Liying Peng approaches the same liminal zone from the standpoint of user-experience research and interactive storytelling. A graduate of Northwestern University’s Engineering Design Innovation program and a UX designer at Whirlpool Corporation, Peng directed the design of the globally launched Espresso Collection, which earned the 2025 iF Design Award for User Experience and the 2024 Red Dot Design Award. She also oversees UX design across the Countertop Appliances portfolio, ensuring consistency and excellence in product experiences. Her concept app PeaceMeal, a social platform that transforms intercultural recipes into shared stories, received Muse Gold and was showcased at Beijing’s 80,000-seat Bird’s Nest Stadium, highlighting her ability to translate design thinking into human-centered artistic engagement.
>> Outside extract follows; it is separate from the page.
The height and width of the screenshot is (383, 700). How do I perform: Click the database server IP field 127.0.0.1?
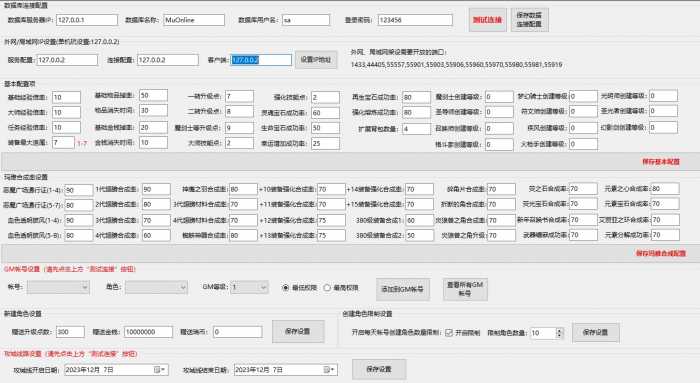click(87, 20)
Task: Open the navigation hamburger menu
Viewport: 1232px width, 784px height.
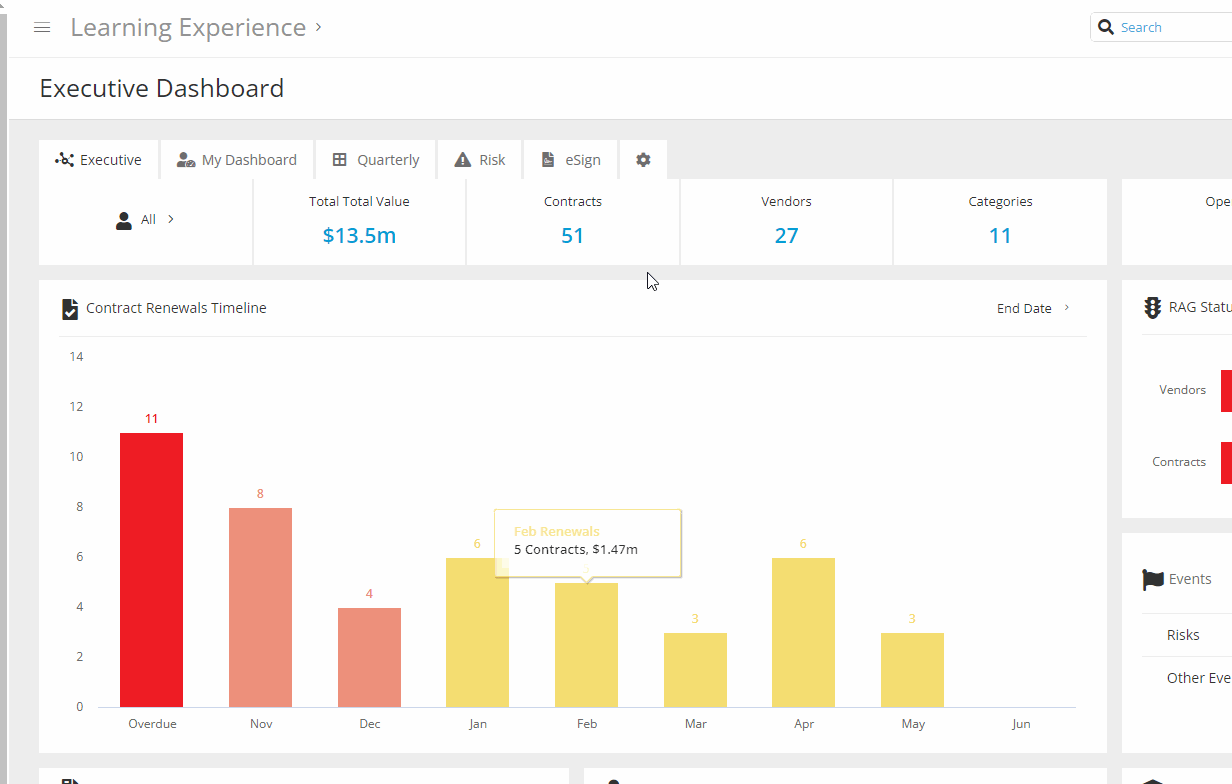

Peng’s body of work spans commercial innovation and cultural inquiry, and she is recognized for integrating emotional nuance, systemic critique, and visual clarity into her design approach. In “Thresholds of Becoming,” Peng presents layered digital tableaux that fracture and resuture portraiture, text, and abstract gesture, tracing how identity splinters across virtual surfaces. Ethereal silhouettes dissolve into glitch, recalling half-remembered dreams. Soft gradients collapse into prismatic distortion, echoing the sensation of memory slipping through algorithmic filters. Her pieces are at once intimate and expansive — moments of self-reflection staged inside systemic architectures — and they mirror Wang’s meditations on heritage by foregrounding personal data as a new kind of cultural relic.
Together, Wang and Peng articulate two parallel yet resonant visions of cultural becoming. While their works remain independent, their shared exploration of heritage, identity, and digital transformation weaves a compelling narrative—one that asks: What do we retain, reimagine, or relinquish as we step into an algorithmic age?
Thresholds of Becoming invites audiences to dwell in the in-between—to witness identity not as a fixed entity, but as a process of continual negotiation. These are works that shimmer at the edges of time, memory, and machine — quietly powerful, culturally resonant, and poetically unresolved.